━━ Dataset extract

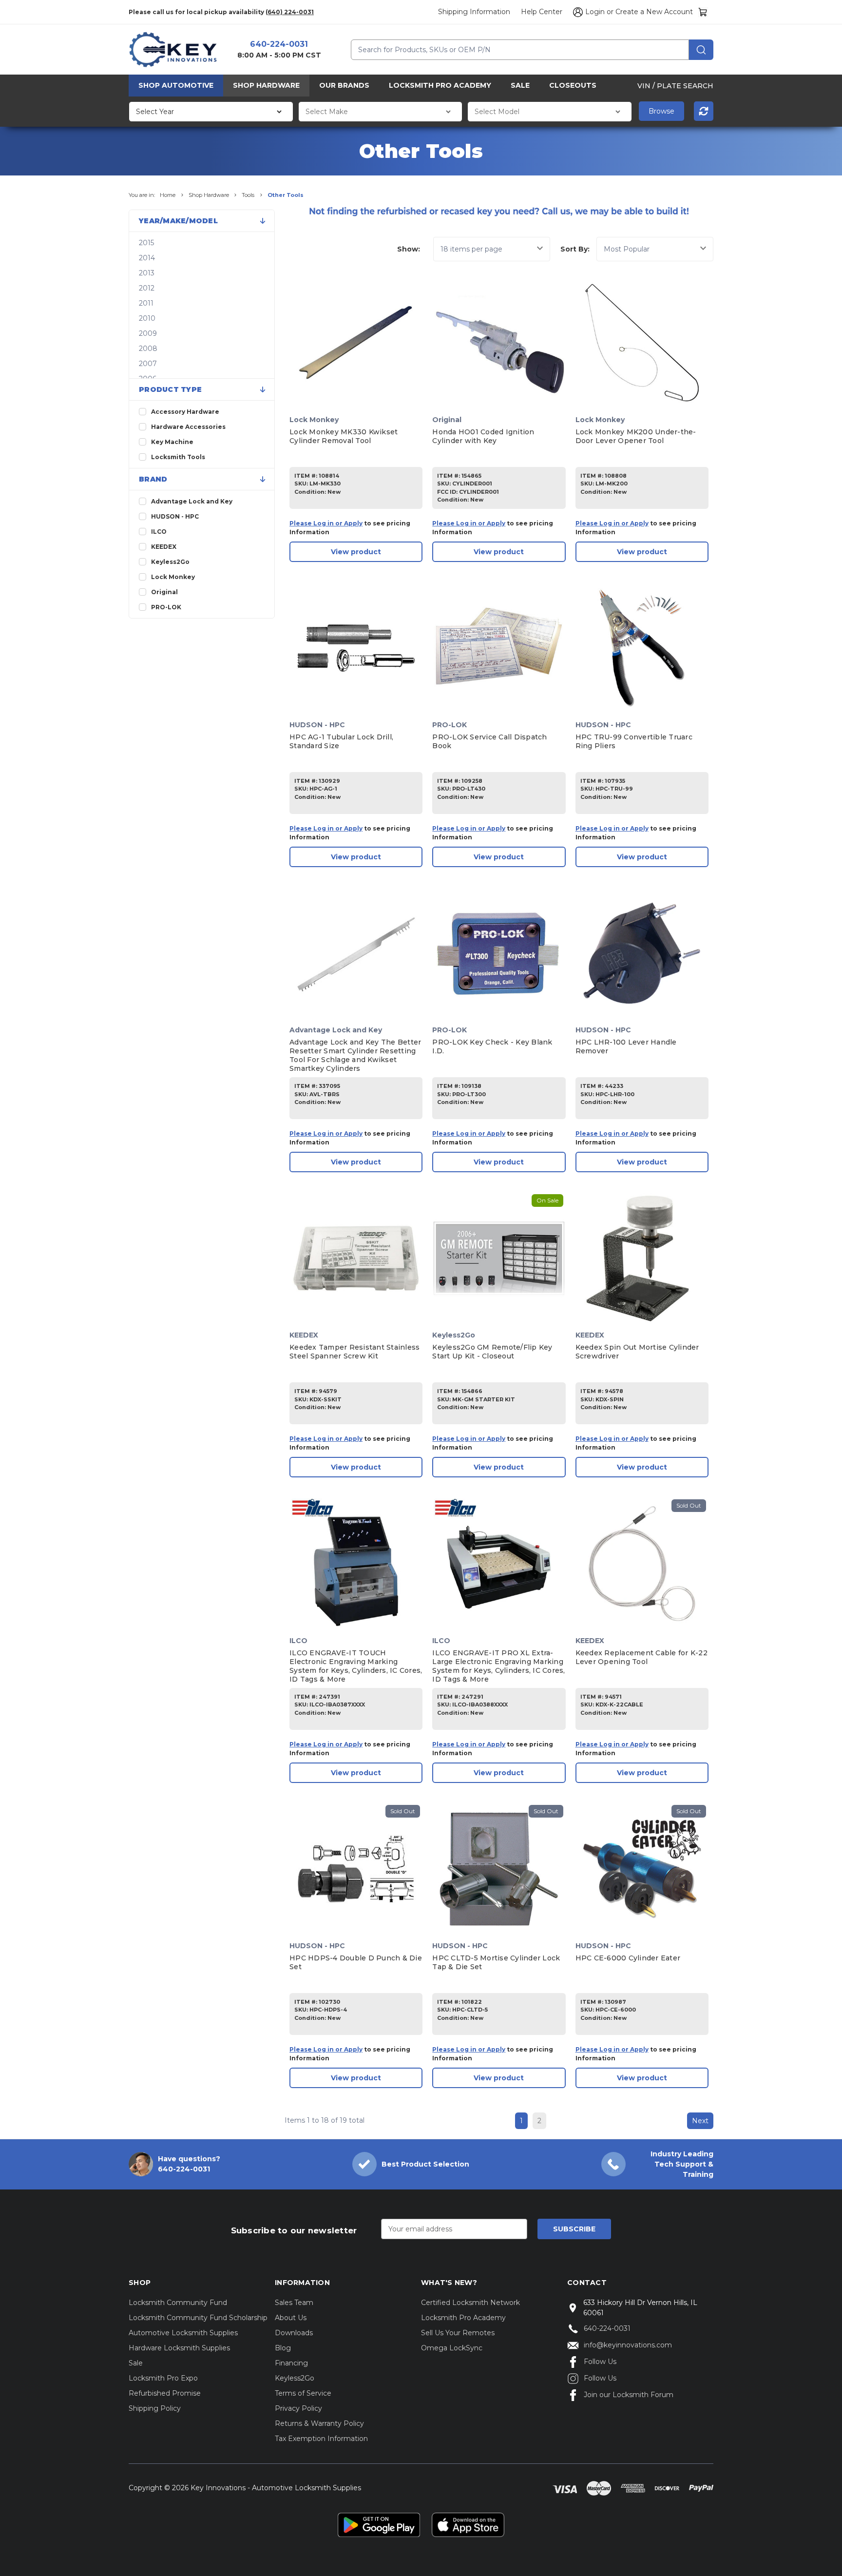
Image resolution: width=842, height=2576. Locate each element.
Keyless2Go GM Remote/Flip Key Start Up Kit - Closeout (492, 1351)
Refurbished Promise (165, 2393)
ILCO (159, 531)
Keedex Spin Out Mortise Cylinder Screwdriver (637, 1351)
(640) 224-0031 (290, 12)
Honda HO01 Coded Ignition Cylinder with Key (483, 436)
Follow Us (600, 2361)
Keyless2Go (170, 561)
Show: (408, 249)
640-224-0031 (279, 44)
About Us (290, 2317)
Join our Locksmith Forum (628, 2394)
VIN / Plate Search (675, 85)
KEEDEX (163, 546)
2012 (146, 288)
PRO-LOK (166, 607)
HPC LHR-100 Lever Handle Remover (626, 1046)
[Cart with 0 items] (703, 12)
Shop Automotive (175, 85)
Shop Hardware (266, 85)
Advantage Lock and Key (191, 501)
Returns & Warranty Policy (319, 2423)
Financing (291, 2363)
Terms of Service (303, 2393)
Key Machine (172, 441)
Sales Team (294, 2302)
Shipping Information (474, 11)
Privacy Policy (298, 2408)
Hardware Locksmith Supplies (179, 2348)
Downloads (294, 2332)
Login (595, 11)
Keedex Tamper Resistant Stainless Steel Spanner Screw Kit (354, 1351)
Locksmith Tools (178, 457)
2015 (146, 242)
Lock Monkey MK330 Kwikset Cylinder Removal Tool (343, 436)
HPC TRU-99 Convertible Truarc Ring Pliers (633, 741)
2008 (148, 348)
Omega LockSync (451, 2348)
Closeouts (572, 85)
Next (700, 2120)
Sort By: (575, 249)
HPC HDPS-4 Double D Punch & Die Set (355, 1962)
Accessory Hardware (185, 411)
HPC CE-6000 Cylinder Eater (628, 1958)
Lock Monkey (173, 577)
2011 (146, 303)
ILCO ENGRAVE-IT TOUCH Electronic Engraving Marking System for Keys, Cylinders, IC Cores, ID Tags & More (355, 1666)
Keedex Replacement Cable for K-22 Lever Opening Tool (641, 1657)
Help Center (541, 11)
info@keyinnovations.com (628, 2345)
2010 (147, 318)
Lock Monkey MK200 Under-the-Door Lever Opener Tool (635, 436)
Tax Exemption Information (321, 2438)
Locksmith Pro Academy (440, 85)
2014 (147, 257)
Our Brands (344, 85)
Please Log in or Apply (326, 523)
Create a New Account (654, 11)
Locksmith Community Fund (178, 2302)
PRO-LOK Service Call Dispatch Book (489, 741)
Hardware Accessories (188, 426)
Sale (520, 85)
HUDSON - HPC (175, 516)
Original (164, 592)
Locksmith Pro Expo (163, 2378)
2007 (148, 363)
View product (356, 551)
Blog (283, 2348)
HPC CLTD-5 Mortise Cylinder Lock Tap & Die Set (496, 1962)
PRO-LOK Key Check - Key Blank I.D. (492, 1046)
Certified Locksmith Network (470, 2302)
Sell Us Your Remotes (458, 2332)
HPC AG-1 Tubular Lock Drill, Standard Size (341, 741)
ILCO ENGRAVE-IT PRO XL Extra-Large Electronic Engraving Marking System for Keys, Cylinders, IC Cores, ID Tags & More (498, 1666)
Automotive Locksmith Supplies (183, 2332)
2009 (148, 333)
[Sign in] (576, 12)
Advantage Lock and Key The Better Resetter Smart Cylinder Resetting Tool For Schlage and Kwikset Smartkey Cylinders (355, 1055)
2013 (146, 273)
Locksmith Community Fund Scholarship (198, 2317)
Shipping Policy (155, 2408)
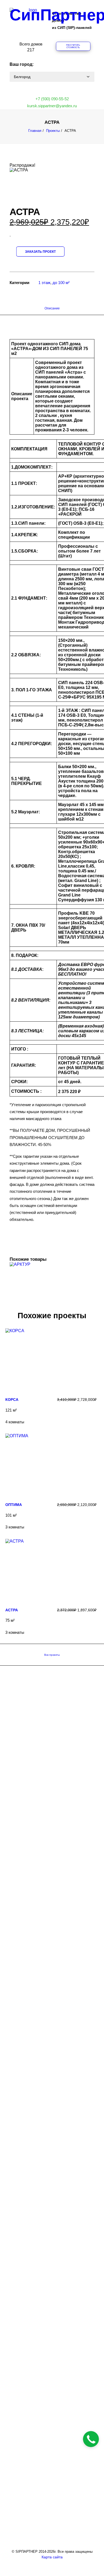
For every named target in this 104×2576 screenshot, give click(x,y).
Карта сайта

━━━━

In the copy, include every record exactly and no pictures.

Image resolution: width=842, height=2576. Locate each element.
Keyless2Go GM Remote/Flip Key Start Up Kit - Closeout (492, 1351)
Refurbished Promise (165, 2393)
ILCO (159, 531)
Keedex Spin Out Mortise Cylinder Screwdriver (637, 1351)
(640) 224-0031 (290, 12)
Honda HO01 Coded Ignition Cylinder with Key (483, 436)
Follow Us (600, 2361)
Keyless2Go (170, 561)
Show: (408, 249)
640-224-0031 (279, 44)
About Us (290, 2317)
Join our Locksmith Forum (628, 2394)
VIN / Plate Search (675, 85)
KEEDEX (163, 546)
2012 (146, 288)
PRO-LOK (166, 607)
HPC LHR-100 Lever Handle Remover (626, 1046)
[Cart with 0 items] (703, 12)
Shop Automotive (175, 85)
Shop Hardware (266, 85)
Advantage Lock and Key (191, 501)
Returns & Warranty Policy (319, 2423)
Financing (291, 2363)
Terms of Service (303, 2393)
Key Machine (172, 441)
Sales Team (294, 2302)
Shipping Information (474, 11)
Privacy Policy (298, 2408)
Hardware Locksmith Supplies (179, 2348)
Downloads (294, 2332)
Login (595, 11)
Keedex Tamper Resistant Stainless Steel Spanner Screw Kit (354, 1351)
Locksmith Tools (178, 457)
2015 (146, 242)
Lock Monkey MK330 Kwikset Cylinder Removal Tool (343, 436)
HPC TRU-99 Convertible Truarc Ring Pliers (633, 741)
2008 (148, 348)
Omega LockSync (451, 2348)
Closeouts (572, 85)
Next (700, 2120)
Sort By: (575, 249)
HPC HDPS-4 Double D Punch & Die Set (355, 1962)
Accessory Hardware (185, 411)
HPC CE-6000 Cylinder Eater (628, 1958)
Lock Monkey (173, 577)
2011 (146, 303)
ILCO ENGRAVE-IT TOUCH Electronic Engraving Marking System for Keys, Cylinders, IC Cores, ID Tags & More (355, 1666)
Keedex Replacement Cable for K-22 Lever Opening Tool (641, 1657)
Help Center (541, 11)
info@keyinnovations.com (628, 2345)
2010 (147, 318)
Lock Monkey MK200 Under-the-Door Lever Opener Tool (635, 436)
Tax Exemption Information (321, 2438)
Locksmith Pro Academy (440, 85)
2014 (147, 257)
Our Brands (344, 85)
Please Log in or Apply (326, 523)
Create a New Account (654, 11)
Locksmith Community Fund (178, 2302)
PRO-LOK Service Call Dispatch Book (489, 741)
Hardware Accessories (188, 426)
Sale (520, 85)
HUDSON - HPC (175, 516)
Original (164, 592)
Locksmith Pro Expo (163, 2378)
2007 (148, 363)
View product (356, 551)
Blog (283, 2348)
HPC CLTD-5 Mortise Cylinder Lock Tap & Die Set (496, 1962)
PRO-LOK Key Check - Key Blank I.D. (492, 1046)
Certified Locksmith Network (470, 2302)
Sell Us Your Remotes (458, 2332)
HPC AG-1 Tubular Lock Drill, Standard Size (341, 741)
ILCO ENGRAVE-IT PRO XL Extra-Large Electronic Engraving Marking System for Keys, Cylinders, IC Cores, ID Tags & More (498, 1666)
Automotive Locksmith Supplies (183, 2332)
2009 (148, 333)
[Sign in] (576, 12)
Advantage Lock and Key The Better Resetter Smart Cylinder Resetting Tool For Schlage and Kwikset Smartkey Cylinders (355, 1055)
2013 (146, 273)
Locksmith Community Fund Scholarship (198, 2317)
Shipping Policy (155, 2408)
For every named target in this 104×2576 screenshot, give click(x,y).
Карта сайта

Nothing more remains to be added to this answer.